# How often do you lose fish...



## Minsc (May 7, 2006)

...to jumping? I've had my first open top tank running now since March, and until recently, no problems. However, in the past couple weeks, I've had two harlequins(perhaps one twice) and an Sae jump ship.

I'm thinking it is because the tank has been rather hot for a while (80-86) and all the fish seem a bit twitchy, especially on the very hot days.

So, I'm wondering what others experiences have been with jumping and open top tanks?

At any rate, this is starting to bum me out, both the dying fish and that they are always found by the wife!


----------



## mistergreen (Mar 3, 2007)

in the past 3 months... I had 1 flagfish & 1 cherry barb going kamakazi. Mine is half open too..

yeah, the heat might be the cause. No air condition? Or is it by a window?
Or is there a big predator in the tank?


----------



## oblongshrimp (Aug 8, 2006)

In 2 yrs I have had maybe 4 fish make the jump. 2 SAE's, which are notorious jumpers and 2 rainbowfish. I have also had 3-4 rainbows jump out at me when I put food in the tank and they got a little excited.


----------



## trenac (Jul 16, 2004)

Over the past 4 years of keeping open top tanks I've had around 5-6 fish jump, some died others where saved.


----------



## Angry the Clown (Aug 26, 2006)

In the past year and a half of having a fully open top, I have only had one jumper.


----------



## Gilraen Took (Apr 19, 2007)

I haven't had an open top until recently(and even that isn't totally open since I have to have my lights setting on something since I don't have a fixture for them yet >.<) but the only fish I have lost was one of my bettas and I still don't know why she decided to jump.


----------



## cs_gardener (Apr 28, 2006)

I've kept 2 tanks mostly uncovered for over 6 months.
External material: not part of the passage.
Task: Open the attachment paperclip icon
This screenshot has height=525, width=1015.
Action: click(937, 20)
Since I've been doing some home improvements they have been going back and forth between covered and uncovered as I try to keep the dust out. None of the fish in either of the two tanks has jumped although the giant danio make some big splashes when I feed that tank. The only jumpers I've had are silver hatchet fish from my COVERED aquarium. They sometimes get too frisky when I feed them or they get spooked when I'm trimming plants or cleaning. So far I've managed to get them all back in with no losses.


----------



## ed seeley (Dec 1, 2006)

I have hoods and/or cover glasses on all my tanks and have still lost fish to jumping over the years. They have mainly been hatchetfish that have somehow got onto the coverglass then been unable to flip back in, or killifish that can get out of the smallest gap ever!


----------



## eklikewhoa (Jul 24, 2006)

At that temp most everything will jump out....
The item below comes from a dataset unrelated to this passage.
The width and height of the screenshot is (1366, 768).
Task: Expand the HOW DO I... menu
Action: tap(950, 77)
I lose fish from time to time but it's usually my fault or my doing.


----------



## JustOneMore21 (Mar 19, 2007)

In my open top tanks (29g, 5.5g, 3g) I've not had any jumpers. But in my 55g, I've had 2 Yoyo loaches jump (could have been the same one) and the 2nd time that loach didn't make it. I had glass tops on that tank and had about a 1-1.5" gap that the crazy things jumped out of.  Now I have some egg crate over the top, so hopefully they don't fit through the holes.


----------



## Minsc (May 7, 2006)

Thanks for the responses everyone! It seems jumping fish are pretty random but rather rare, so hopefully I won't have any more problems...
At least until I can rig up some sort of aesthetically pleasing netting system for the top to ease my new paranoia 

Anyone know where I can find monofilament netting with 1/4 inch holes?


----------



## elaphe (Aug 24, 2006)

I've had one of my green fire tetra's jump out when I scared him by squirting in the fertilizer while the lights were out. Just picked him up and back he went; still doing great!
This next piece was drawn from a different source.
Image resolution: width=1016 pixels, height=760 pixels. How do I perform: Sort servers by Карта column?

The only time I've had other fish jump out of my open top tank is when the CO2 gets high. I've had Otto's, SAE's, and Amamo shrimp leap out when this got out of control.

The Amano shrimp are the worst, they crawl off and you find them later. My wife freaked thinking it was some sort of strange bug  

I do run a lunar light (LED) at night, and that seems to help keep them in for some reason?????


----------